Mas de nada adiantou... Ela ficou lá até ver o grande sol branco nascer e o pequeno sol vermelho fazer o seu espetáculo, olhava para o céu esperando que Lássis voltasse ou ao menos o que a levou, para buscá-la também. Esperou o dia todo até ficar queimada pelo sol e sua boca seca como a terra em que pisava, olhava ao redor e não via nada além de areia e vento. Então veio a noite e Lóris esperou até uma voz em sua mente lhe dizer:

- ela não voltará e você vai morrer se ficar aqui.

Ela não queria morrer, mas não queria sair, não queria deixar Lássis. Então por volta da metade do tempo que é dado para a noite, Lóris partiu, e no dia que se seguiu chegou na casa de 4 paredes onde agora ela dormia.

Ela acordou com uma imensa sensação de perda, quase não pensava mais em Lássis, pois isso sempre a levava ás lágrimas. Não fazia idéia o que tinha acontecido com ela. Quanto parou em pé antes de abrir a porta ela soube que partiria, só esperava que o vento mostrasse o caminho da volta dos dragões o caminho para o castelo.

Ela abriu a porta e na areia em frente viu novamente escrito:

Lhaina , Mecenas

Lhaina mecenas? Perguntou-se ela. O que significaria isso?

Olhou em volta e viu todas as ondulações provocadas pelos ventos da noite, corriam para o lado oposto do castelo dos mortos.

Por que? Por que o vento tinha que virar?! – perguntava se.

Lorís vestiu sua capa velha desbotada, amarrou couro de lagarto nos pés, pegou sua faca, o pedaço de navalha e os cantis, foi até a caverna os encheu com a pouca água que ainda persistia e partiu.

Saiu da caverna, olhou para o castelo e depois para o caminho que o vento indicou, e ainda indicava, hesitou por um momento, e depois decidiu ir em direção do castelo de Mandros, do castelo dos mortos. Afinal a única coisa que tinha a perder era também o seu bem maior: a vida. E isso era só dela, cabia a ela decidir não a alguma alma das sombras.

Depois de andar cerca de 20 minutos o vento soprava mais forte contra o seu rosto ferindo-o com partículas de areia. O castelo agora estava encoberto por uma nuvem de areia, como se uma tempestade o envolvesse. O céu vermelho parecia opaco e distante, efeito da areia que o vento insistia em carregar consigo.

Conforme o negro da noite enfraquecia o vermelho da tarde e os sóis lentamente se retiravam para um lugar desconhecido para Lóris, o vento ficava mais forte e a areia mais densa, ela estava toda enrolada na sua velha capa desbotada, mas sentia o arder dos grãos que batiam violentamente contra a parte exposta de seu corpo.

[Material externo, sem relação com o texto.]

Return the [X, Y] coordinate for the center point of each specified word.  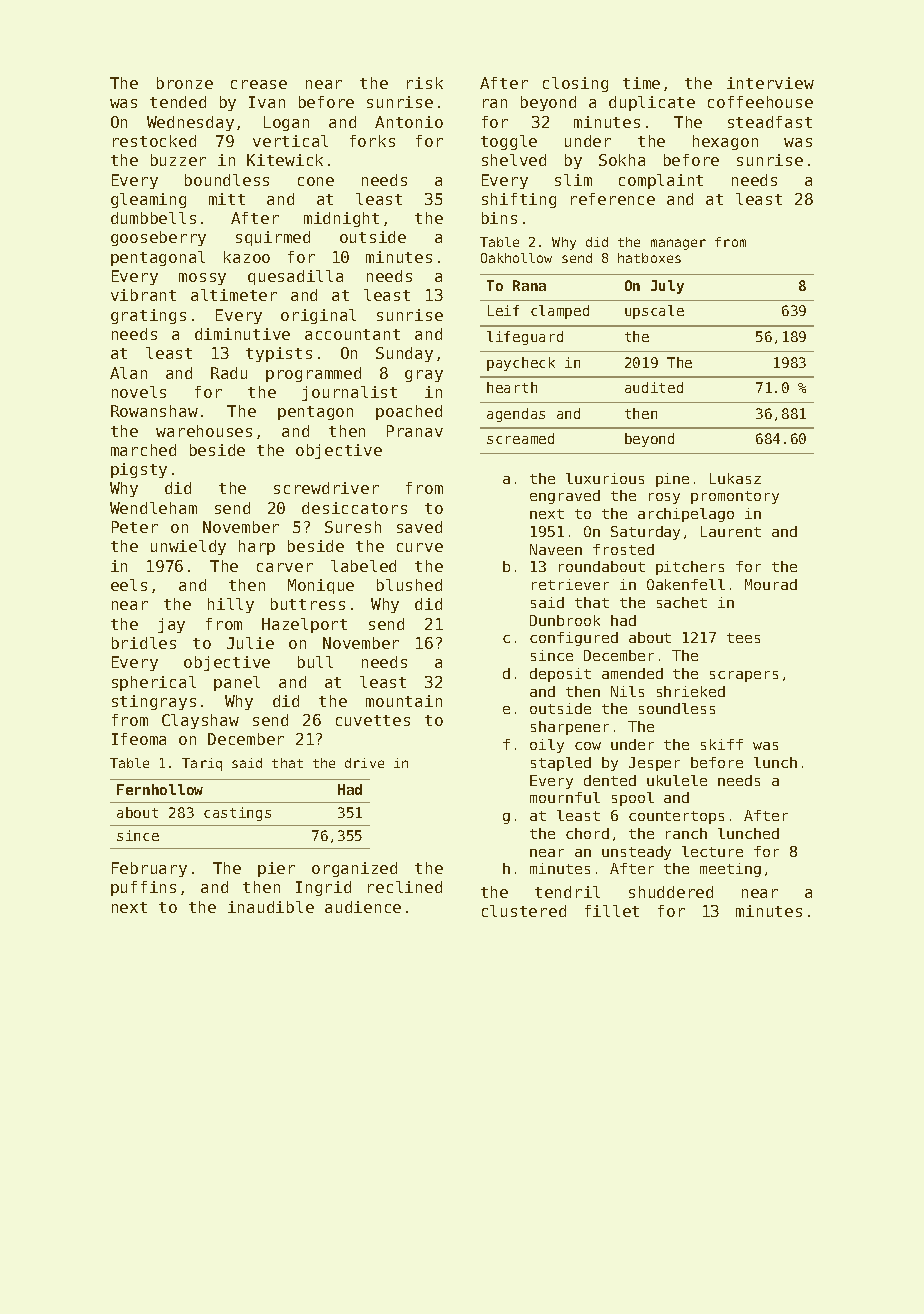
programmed [313, 374]
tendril [567, 892]
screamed [520, 438]
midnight [341, 219]
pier [276, 869]
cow [588, 746]
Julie [250, 643]
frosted [623, 549]
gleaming [148, 200]
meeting [730, 870]
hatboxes [649, 258]
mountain [404, 701]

Seus pensamentos vagavam entre Lassís e entre as palavras da alma da caverna. Como alguém ou alguma coisa pode já ter sido viva e morta e agora não ser nem viva e nem morta? Não fazia sentido para ela, mas talvez aquilo estivesse certo, deveria ter seguido o caminho do vento. Não voltaria, estava muito perto do castelo, disso ela tinha certeza.

Ela andou até quase ser dia e então exausta deitou e dormiu, esperando que o vento não a sepultasse em areia. Isso não aconteceu. Quando Lóris acordou o que viu foi um belo nascer dos sóis, e um lindo céu vermelho, sem vento, apesar dele ter deixado muitos sulcos que corriam na direção contrária do castelo.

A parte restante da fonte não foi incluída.